Mori served as a main board director of Olympus Corporation from June 2006 until his resignation in November 2011 due to the scandal. Mr. Mori served as a part-time director of ITX Corporation from June 2003 to June 2005, and was its full-time director since June 2007. In 2013, he was sentenced to 2.5 years in prison, suspended for 4 years.

=== Hideo Yamada ===
Yamada, Hideo (山田秀雄) was Executive Managing Officer and Executive Officer of Olympus. He was a Standing Corporate Auditor of Olympus Corporation until November 2011. Yamada, who enjoyed observer status on the board, resigned. In 2013, he was sentenced to 3 years in prison, suspended for 5 years.

== Third parties ==

=== Hajime Sagawa ===
Sagawa, Hajime "Jim" (佐川 肇) is a graduate of Keio University.

In 1978, he met his future wife in Tokyo, where she was teaching English and met him when she went to a concert where his band was playing; at the time he worked at Nomura Research Institute. They married a year later, and moved to New York soon afterwards. Sagawa worked for four years at Nomura Securities International in the early 1980s; he was employed at Drexel Burnham Lambert, and later became head of mergers and acquisitions at Sanyo Securities America in the 1980s. Sagawa spent six years at Paine Webber from 1991 until he was laid off in 1996, when he cofounded his own brokerage firm, Axes America, in 1997 according to securities filings. SEC filings from 2002 through 2005 show his firm's revenue never exceeded $445,000, all paid by offshore entities owned by the members of Axes. In 2006 Axes signed its first contract with Olympus, and received fees of $3.2 million; fees in 2007 amounted to $7.7 million and $24.2 million in 2008, most of which was from Olympus. Finra records show that Sagawa became sole owner of the firm in 2007.

Sagawa and his wife divorced "by mutual agreement" in early November 2011. Through the divorce settlement, Sagawa received $1.5 million in assets, while his wife received $9.9 million, including the $2.5 million marital home in Boca Raton which was transferred to his wife for $10. After the scandal broke, he vacated a luxury mansion in the Cayman Islands, and his current address is unknown. He was neither indicted nor arrested.

=== Akio Nakagawa ===
Nakagawa, Akio (中川 昭夫) was head of equities at Paine Webber in Japan in the early 1990s. According to former colleagues, he worked in tandem with Hajime Sagawa, and performed "portfolio reshuffling" for his Japanese corporate clients, and had long-standing relationship with Olympus. A former Paine Webber banker attested that Nakagawa and Sagawa were handlers for Olympus, and they made use of Bermuda-based funds valued at "hundreds of millions of dollars" to manage its balance sheet using Japanese accounting loopholes.
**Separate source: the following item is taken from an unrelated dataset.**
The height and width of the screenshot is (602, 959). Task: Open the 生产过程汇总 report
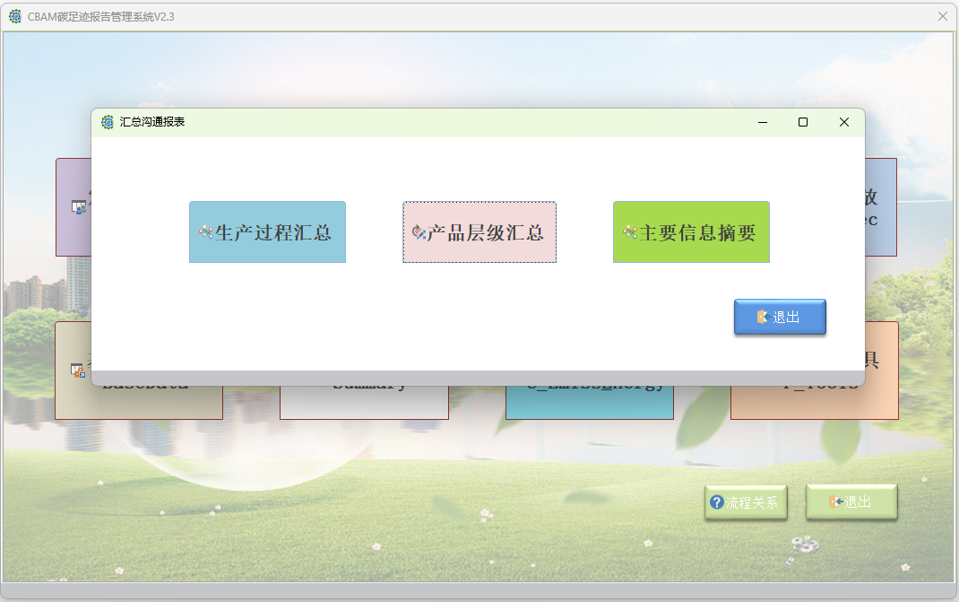tap(267, 231)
Nakagawa and Sagawa were also colleagues at Drexel Burnham Lambert and PaineWebber. After Nakagawa left Wall Street firms in 1998, he once again joined with Hajime Sagawa, in Axes America. After the Olympus scandal broke, Nakagawa was traced by Reuters reporters to a "luxury apartment block in Hong Kong". He was neither indicted nor arrested.

=== Akinobu and Nobumasa Yokoo ===
Yokoo, Nobumasa (横尾 宣政) is a former investment banker with Nomura. He and some other Nomura executives were caught up in a racketeering scandal involving a corporate racketeer named Koiki Ryuichi, and was forced to resign in June 1998 after it the affair became public; some Nomura executives were arrested. Having founded Global Company in the late 1990s, Yokoo persuaded Olympus to invest ¥30 billion in their venture capital fund in 2000. He also introduced three small, unprofitable companies in which he was shareholder and executive. News Chef, a maker of microwave cookware, Altis and Humalabo were acquired by Olympus for ¥73.4 billion from Cayman Island-based funds between 2007 and 2010. According to its listing in Japan's corporate registry dated 28 July 2011, Nobumasa is president of Global Chef. He was neither indicted nor arrested.
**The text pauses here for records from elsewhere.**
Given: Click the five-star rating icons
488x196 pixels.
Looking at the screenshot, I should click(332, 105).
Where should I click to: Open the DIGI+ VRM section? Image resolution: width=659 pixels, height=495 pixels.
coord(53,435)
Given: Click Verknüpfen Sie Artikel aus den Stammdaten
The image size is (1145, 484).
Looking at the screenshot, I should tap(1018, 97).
In 2003, Yokoo Akinobu (横尾 昭信), Nobumasa's older brother, was chief financial officer of ITX, an information technology group Olympus acquired in 2003. Akinobu became a group executive officer after Olympus became majority owners. Akinobu was an Olympus executive officer between 2005 and 2009. He was never on the board.

Akinobu is also president of Jalux, a company that provides parts and services to the aviation industry. He was neither indicted nor arrested.